Paying radiologists a financial incentive significantly increased their participation in a healthcare quality-improvement initiative, according to new research published in JACR .
Osteoarthritis is the most common joint disease among adults, and its prevalence is growing amid an aging population. Plain radiograph is considered the first-line imaging tool for screening and diagnosing this concern. However, use of low-value MRI to assess knee pain is growing, experts noted.
UT Southwestern Medical Center has sought to address this concern among its radiology department, introducing a grading template in knee radiograph reports to decrease unnecessary MR imaging. The intervention appears to be working, with physician compliance leaping from 36% to 53% after inserting money as a motivator.
“Introduction of a financial incentive results in significantly increased adoption of [quality improvement] practices with sustained improvement among incentivized [musculoskeletal] radiologists compared to nonincentivized general radiologists,” Oganes Ashikyan, MD, and co-authors wrote Jan. 30.
UT Southwestern employs 12 fellowship-trained radiologists while five more general rads also handle knee radiograph reports. Both have differing incentive metrics, with the study authors using the five generalists as the control group. The hospital’s electronic dictation system is able to automatically insert a structured knee radiograph report template using the Kellgren-Lawrence system for classifying osteoarthritis. Radiologists can then choose to insert the appropriate KL grade in the report, with those rated 3 and 4 including a standardized statement noting that knee MRI is “typically not useful.”
Financial incentives were based on a six-month performance period and paid twice a year. The KL compliance metric accounted for about 30% of radiologists’ potential incentive, with clinical productivity making up the other 70%. On average, maximum incentive compensation for the quality metric was between 1% to 3% of radiologists’ total pay, the authors noted.
UT Southwestern first started offering the new financial incentive in March 2022. Ashikyan et al. analyzed a total of nearly 53,000 reports for their use of KL grading, including 42,000 handled by MSK radiologists and 11,000 more from general rads.
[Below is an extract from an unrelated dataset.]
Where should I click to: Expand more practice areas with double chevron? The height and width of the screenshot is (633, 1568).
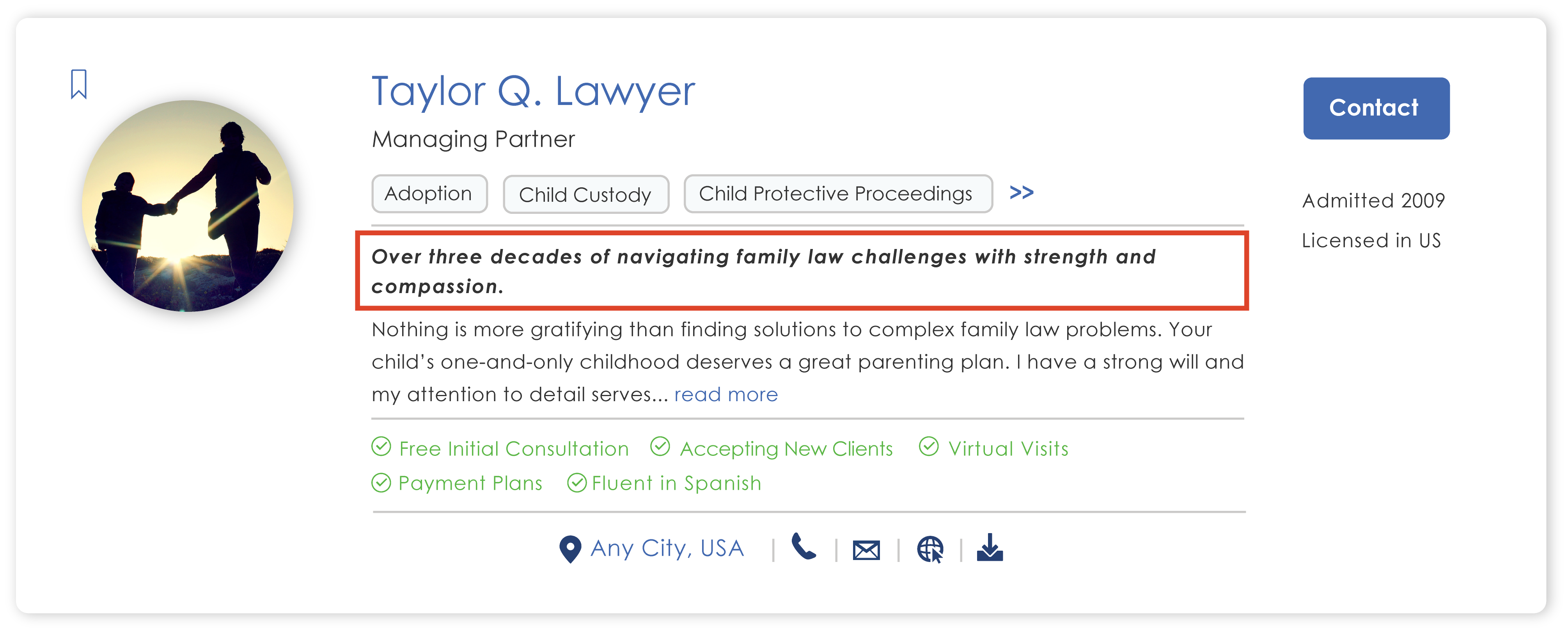coord(1021,192)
Increases in compliance were greatest among the musculoskeletal specialist group during the adoption period (March to August 2022). And the change proved sustainable, with about 63% of subspecialized radiologists using the scoring system during the most recent post-implementation period (March to August 2023).
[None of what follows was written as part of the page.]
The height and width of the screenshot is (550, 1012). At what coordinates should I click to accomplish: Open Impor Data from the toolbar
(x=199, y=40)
The improvement in compliance was less dramatic for general radiologists who did not receive a financial incentive, rising from 19% to nearly 28% (vs. 36% to 53% in the MSK group). It also was less sustainable, falling to 27% in the follow-up period.
Ashikyan and colleagues see other avenues for exploration on this issue.
“The findings and methodology of this study can be applied to other joints and other areas where MRI and other advanced imaging studies are overutilized,” the authors noted. “A further study that could directly expand on this study is to estimate the number of unnecessary MRIs that were not ordered due to the incorporation of KL grading templates, calculate the cost savings to the hospital and the patient, and compare it to the relative cost of the financial incentive.”